God’s calling is also according to His grace (2 Tim. 1:9-10). This grace was given to us in Christ by God before times eternal. It was according to this grace that God called us. This grace has been manifested through the first coming of our Savior, Christ Jesus, who nullified death and brought life and incorruption to us.
God’s calling is also through His own glory and virtue (2 Pet. 1:3). Glory is the goal of the divine calling; virtue is the energy to reach the goal.
God’s calling has a goal. He called us to bring us into His glory. He not only called us through His glory, but He also called us to His glory. When Christ came to the earth, He, as the effulgence of God’s glory (Heb. 1:3), became a great light shining in darkness and in the shadow of death (Matt. 4:16), attracting and calling people to follow Him (Matt. 4:19-22).

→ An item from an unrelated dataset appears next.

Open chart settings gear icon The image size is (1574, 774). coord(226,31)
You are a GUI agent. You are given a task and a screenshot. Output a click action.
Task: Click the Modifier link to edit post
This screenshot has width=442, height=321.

Then He continued to attract the disciples with His glory in cases such as His changing the water into wine (John 2:2-11), His transfiguration on the mountain (Matt. 17:1-2), and His resurrecting of Lazarus in Bethany (John 11:39-40, 43-44). In these cases He revealed His glory to them again and again. He also gave them this glory (John 17:22) that they might have God’s life and nature (John 17:2-3; 2 Pet. 1:4) and become one to be God’s corporate expression. After His death and resurrection, He entered into the disciples with His glory (Luke 24:26; John 20:22) so that they might share His glory. Then on the day of Pentecost, this ascended and glorified Christ poured Himself out, and Peter and the rest of the disciples were filled with glory and were in a situation that was full of glory (Acts 2). Eventually, when Christ comes again, this glory will be expressed through the believers’ whole being—their spirit, soul, and body. At that time, they will be manifested with Him in glory (Col. 3:4). This is the glory into which we have been called.
God called us not only through His glory but also through His virtue. Virtue, literally meaning excellency, denotes the energy of life to overcome all obstacles and to carry out all excellent attributes. Glory is the goal of the divine calling; virtue is the energy of life to reach the goal. God has called us and imparted life into us (2 Pet. 1:3), and the divine energy of this life is virtue. This virtue needs to be developed (2 Pet. 1:5-8) to become our strength that we may reach the goal of God’s calling and enter into the eternal kingdom of our Lord and Savior Jesus Christ (2 Pet. 1:11), which is to enter into the eternal glory of God (1 Pet. 5:10).
God’s calling is in Christ (1 Pet. 5:10). He did not call us outside of Christ; He called us in Christ as the sphere. “In Christ” also indicates that the God of all grace has gone through all the processes of incarnation, human living, crucifixion, resurrection, and ascension to accomplish the complete and full redemption, that He may bring His believers into an organic union with Himself. Thus they may participate in the riches of the Triune God as their enjoyment. Christ, who is the embodiment of the Triune God (Col. 2:9), has become the all-inclusive, life-giving Spirit (1 Cor. 15:45b; 2 Cor. 3:17) as the bountiful life supply to us (Phil. 1:19b). It is in this Christ, through His all-inclusive redemption and based upon all His achievements, that God can be the God of all grace to call us into His eternal glory, and to perfect, establish, strengthen, and ground us in the Triune God as the solid foundation, thus enabling us to attain to His glorious goal.
God’s calling is also through the gospel preached by the sent ones (2 Thes. 2:14). The gospel is the Son of God, our Lord Jesus Christ (Rom. 1:1-3; Acts 5:42b), with His person, with all that He has accomplished, attained, and obtained, and with all that He is accomplishing in this age and will accomplish in the coming age and in eternity as the contents. Such a Christ must be preached as the gospel, the glad tidings, by God’s sent ones, that God’s called ones may hear and receive Him (Rom. 10:14-15), thus fulfilling God’s plan in eternity.
God’s calling is the first thing that God does in His chosen ones in the initial stage of His full salvation. This is God’s new beginning in which He calls men out of the created Adamic race and transfers them into the called Abrahamic race, and out of the life of the old creation into the life of the new creation. God’s calling is according to His predestination, purpose, and grace, and through His glory and virtue. This virtue becomes the energy of life by which the believers reach the goal of God’s calling, that is, to enter into the eternal glory of God. God’s calling is in Christ; Christ is its sphere. It is in Christ, through His all-inclusive redemption and based upon all His achievements, that God can call the believers into His eternal glory. God’s calling is also through the gospel preached by God’s sent ones so that God’s called ones may hear and receive Christ.